◆ **Okuma parçası**:
MÜSİAD'ın üzerinde yükseldiği zemin, IMF, Dünya
Bankası ve uluslararası bankaların 'Özelleştirme'
adı altında emeğe karşı başlattığı genel saldırı
ortamında güçlendi. Örgütlülüğü kırma ve sendikasızlaştırma
politikalarının taşıyıcıları olarak "Küçük
ve Orta Ölçekli İşletmelerin" desteklendiği
bu yıllarda yatırım fonları oluşturulması sonucunda,
"Anadolu Kaplanları" olarak ortaya çıkan
İslamcı işletmeler, Tekelci Sermaye gruplarının
alanına müdahale eden bir genişleme gösterince,
siyasal taleplerini de arttırmaya başladılar. Sahip
oldukları yeni ekonomik güçler ölçüsünde, kendilerini
siyasal alanda da ifade etme isteği içine girdiler.
Yani gerçek ilişkilerin doğasında, Batı'nın bir
çocuğu olarak yeniden doğmuştur İslami Hareket.
Esas olarak Komünizm tehlikesine karşı örgütlenen
"Yeşil Kuşak" politikasının sonucu doğan
İslami hareketle, 12 Eylül sürecinde bu dünyaya
ve geleceğe dair umutları kırılan yoksul emekçilere
bilinçli olarak açık bir kapı bırakılmıştır.

◆ **Gösterilen bilgiler**:
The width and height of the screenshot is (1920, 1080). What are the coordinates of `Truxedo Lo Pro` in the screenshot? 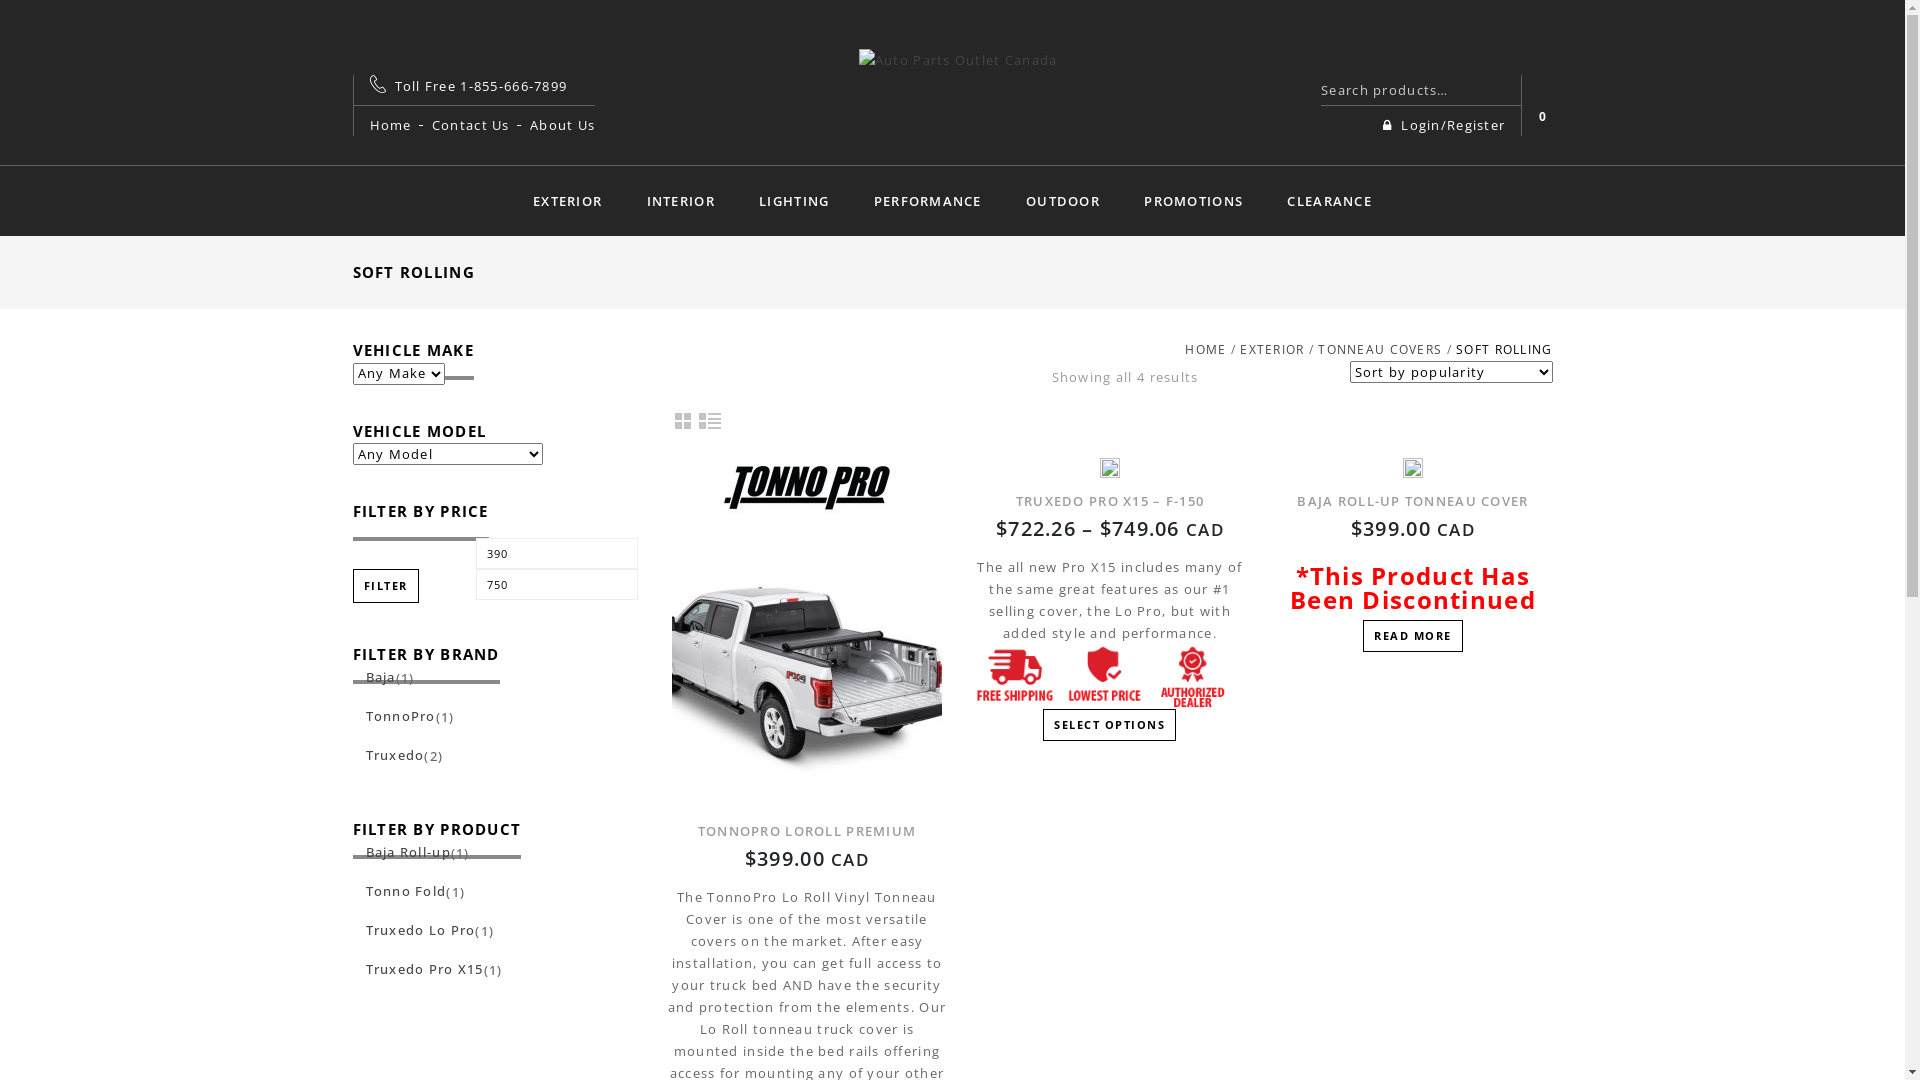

◆ **Yapılacak iş**: MÜSİAD'ın ve İslami hareketin yükselişini anlatan metni, son cümlesinin ardından sürdürün.

◆ **Çözüm**:
Ve bugün laikler-İslamcılar çelişkisinin bir ucundaki
İslamcılar, bu ortamda boy atmış, serpilip gelişmiştir.
Bu yanıyla da 'batının bir çocuğu olarak' doğmuştur.
Yukarıda sözünü ettiğimiz tarihsel seri, Osmanlı
Devleti'nin kuruluş sürecini anlatan "Gaza
Hareketi, Gaza Devleti'nden İmparatorluğa"
adlı çalışma ile başlıyor ve ardından uzun bir tarihsel
süreci atlayarak, 1730'lardaki Patrona Halil Ayaklanması'nı
irdeleyen "Serdengeçtiler Hareketi (1730),
Bir Halk Kıyamının Anatomisi”ne geçiyor.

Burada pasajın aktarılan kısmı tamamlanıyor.